KOTA DUNIA BERKEARIFAN LOKAL*
*Jusman Dalle - Humas KAMMI Daerah Makassar
(http://jusmandalle.cerita.web.id/)
Baru-baru ini, penulis bersama tiga orang kolega sengaja datang dengan niat untuk menikmati eksotisme malam objek wisata terkenal Sulawesi Selatan, kebanggaan Kota Makassar, benteng peninggalan penjajah Hindia Belanda 3 abad silam, Port Rotterdam. Karena malam, kami memilih salah satu café musiman (malam) yang berada tepat di depan Rotterdam.
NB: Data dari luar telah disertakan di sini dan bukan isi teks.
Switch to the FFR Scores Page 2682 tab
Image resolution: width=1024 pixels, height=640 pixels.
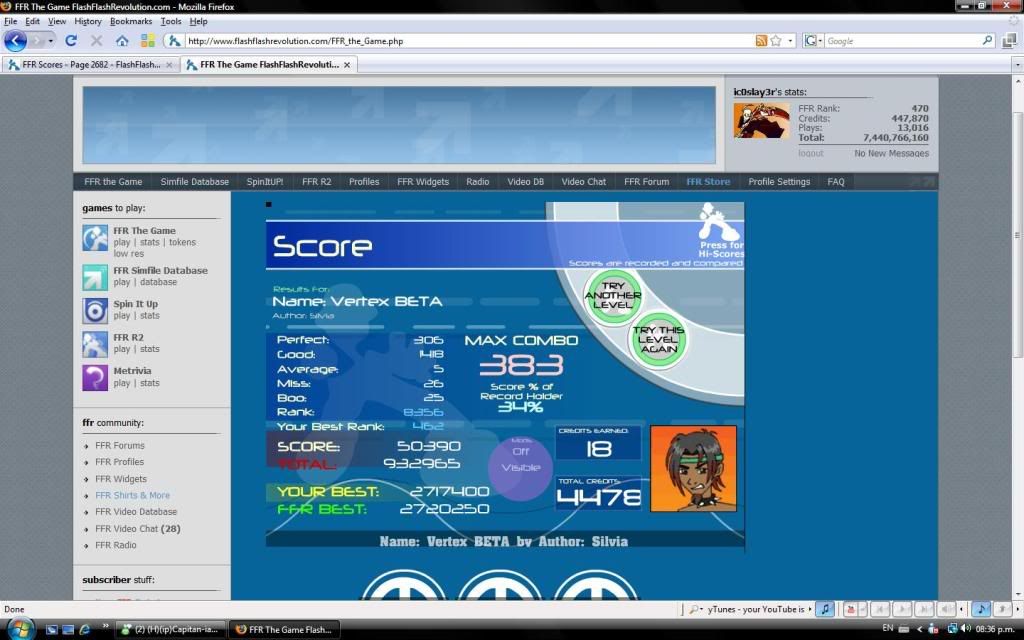85,65
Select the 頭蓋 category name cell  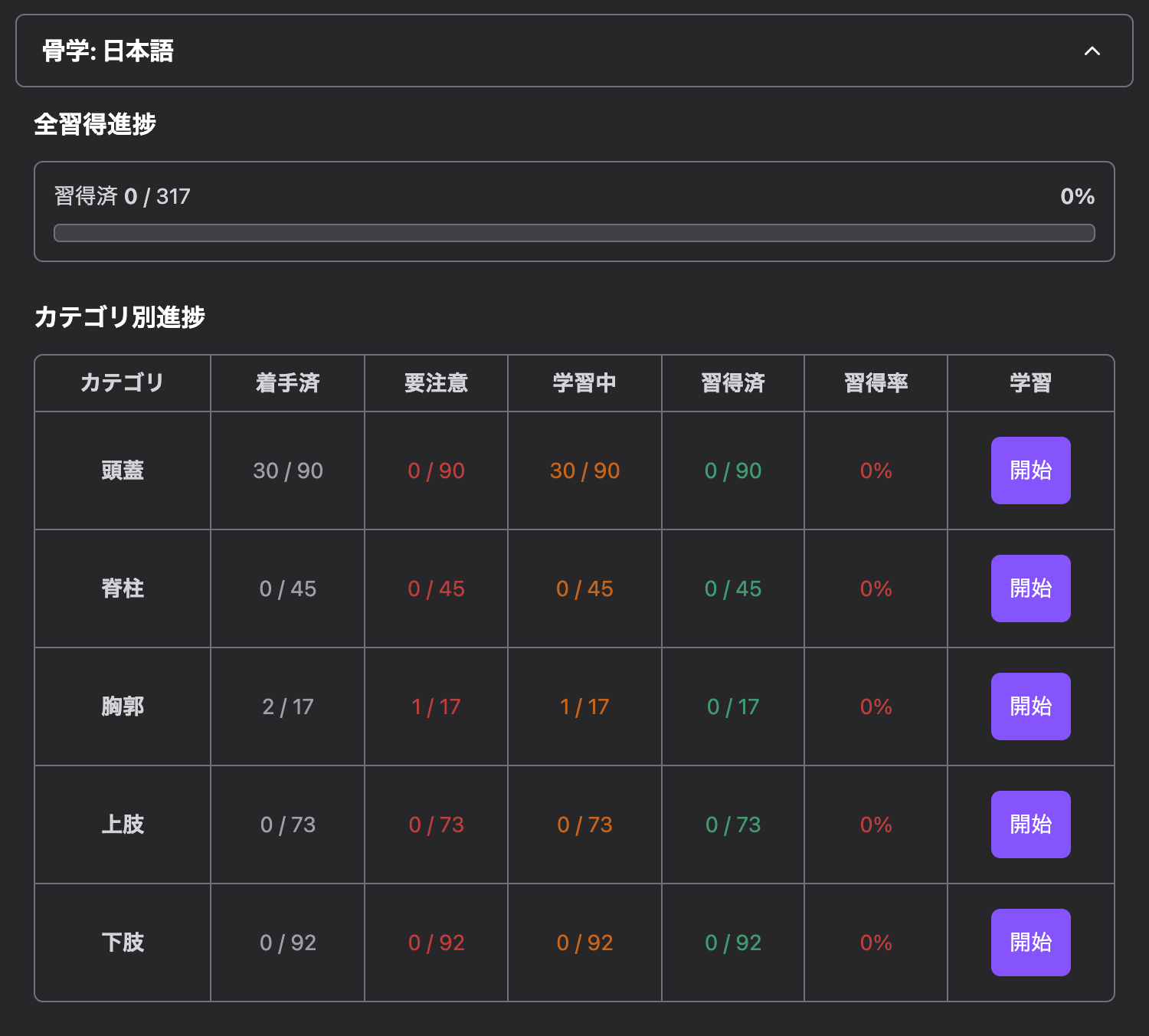click(123, 470)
Sekitar 30 menit kami duduk, seorang anak yang kira-kira usia 12 tahun dengan pakaian seadanya dan rambut nampak kering tak terurus, menghampiri meja tempat kami ‘ngopi’. Sudah bisa di tebak, pasti anak itu minta uang (pengemis). Tak berapa lama, datang lagi, kali ini rombongan terdiri dari tiga orang dan usia hampir sama dengan anak yang datang pertama. Mereka turun dari mobil pick up (bak terbuka), tepat di hadapan kami. Sekitar 10 menit kemudian, rombongan ke tiga kembali muncul dan terdiri dari dua orang, seorang bapak yang sepertinya tidak melihat karena di tuntun oleh anak sembari meminta welas asih di meja kami. Sekitar 40 menit kami di depan Fort Rotterdam, ada 6 orang pengemis.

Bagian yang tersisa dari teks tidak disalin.